W. S. Floyd, who has been an active representative of the Arkansas bar through a period of forty-three years, has been located at Bentonville since 18S7 and has been accorded a most extensive and gratifying clientage. His birth occurred in Sparta, White county, Tennessee, in August, 1855, his parents being John Wesley and Liza J. (Snodgrass) Floyd, who were also natives of that state. During the period of the Civil war the father served with the Confederate troops under General John H. Morgan and also in Forrest's cavalry. The year 1869 witnessed his arrival in Arkansas and in this state he devoted his attention to general agricultural pursuits, owning a tract of land near Bentonville. He was a democrat in politics and for a quarter of a century filled the office of justice of the peace, in which connection he made a most creditable and commendable record. His religions faith was indicated by his membership in the Methodist Episcopal church, South. To him and his wife were born seven children, five of whom survive, namely: W. S., of this review; J. C, a resident of Yellville, Arkansas; James K., who is a practicing physician of Fort Worth, Texas; Frank Forrest, a retired merchant living in Bentonville; and Carrie, who is the wife of William R. Maxwell, of Alva, Oklahoma.

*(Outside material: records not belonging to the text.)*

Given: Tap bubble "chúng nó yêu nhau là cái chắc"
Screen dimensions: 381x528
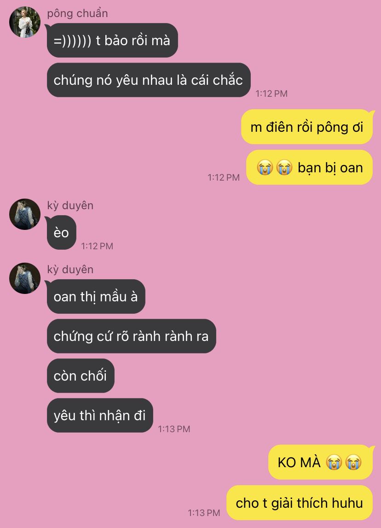Looking at the screenshot, I should 149,80.
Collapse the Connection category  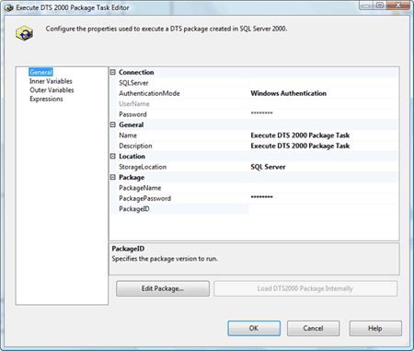(x=113, y=72)
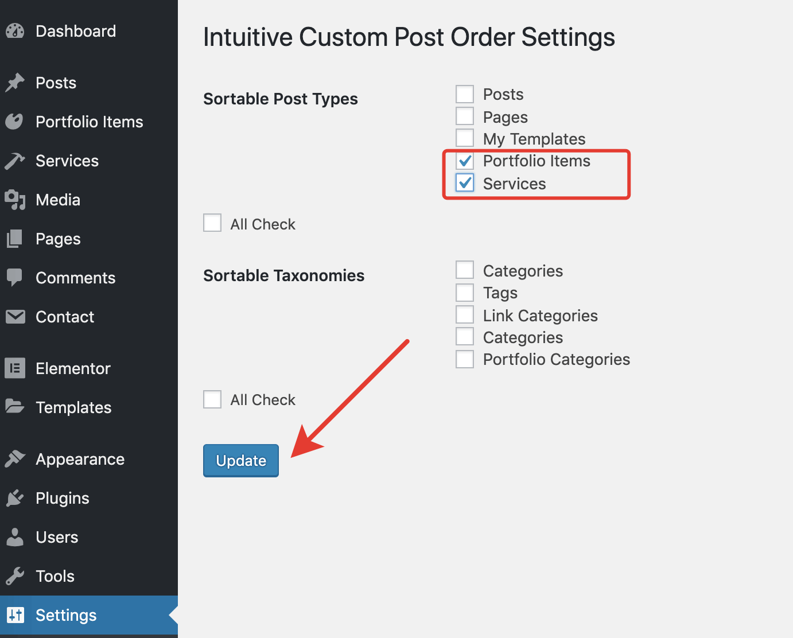793x638 pixels.
Task: Click the Elementor logo icon
Action: coord(15,368)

In the acquirement of his education W. S. Floyd attended the schools of Bentonville and in preparation for his chosen profession began reading law in the office and under the direction of Judge S. N. Elliott at Bentonville. He was admitted to the bar in 1878 and began practice in Marion county, Arkansas, where for two years he filled the position of county judge. He also practiced in Bentonville while living in Marion county and in 1887 took up his abode in Bentonville, where he has remained continuously since or for a period of more than a third of a century. Few lawyers have made a more lasting impression upon the bar of the state, both for legal ability of a high order and for the individuality of a personal character which impresses itself upon a community. The zeal with which he has devoted his energies to his profession, the careful regard evinced for the interests of his clients and an assiduous and unrelaxing attention to all the details of his cases, have brought him a large business and made him very successful in its conduct. In 1914 he served as county judge in Benton county to fill out an unexpired term.
On the 25th of April, 1880, Mr. Floyd was united in marriage to Miss Josie M. Jackson, a native of Missouri and a daughter of S. H. Jackson, who was also born in that state. Mr. and Mrs. Floyd became the parents of five children, namely: Mrs. Sallie Conine, who is a widow residing in Bentonville, Arkansas; James Hurlie, a mine operator who makes his home at Picher, Oklahoma; Hugh Jackson, who is filling the office of postmaster in Bentonville; Jennie, who is the wife of Claude Silver, a contractor and architect of Okmulgee, Oklahoma; and Maggie, who is the wife of Timothy Applegate, a druggist of Bentonville. The wife and mother was called to her final rest on the 18th of August, 1914. She joined the Presbyterian church in early life but later became a member of the Cumberland Presbyterian church.
In politics Mr. Floyd has always been a democrat and his fellow townsmen, recognizing his worth and ability, have called upon him for .public service. He filled the office of mayor of Bentonville for several terms, giving to the town a most public-spirited and progressive administration that was characterized by many needed reforms and improvements. He now devotes his entire time and attention to his law practice and has long been recognized as one of the leading attorneys of his part of the state. His fraternal connection is with the Masonic order and his entire career has been in harmony with upright principles of manhood and citizenship, so that he enjoys the high esteem and warm regard of all with whom he has been associated in both professional and social relations.
Mr. Floyd died September 11, 1926 and is buried in the Bentonville Cemetery.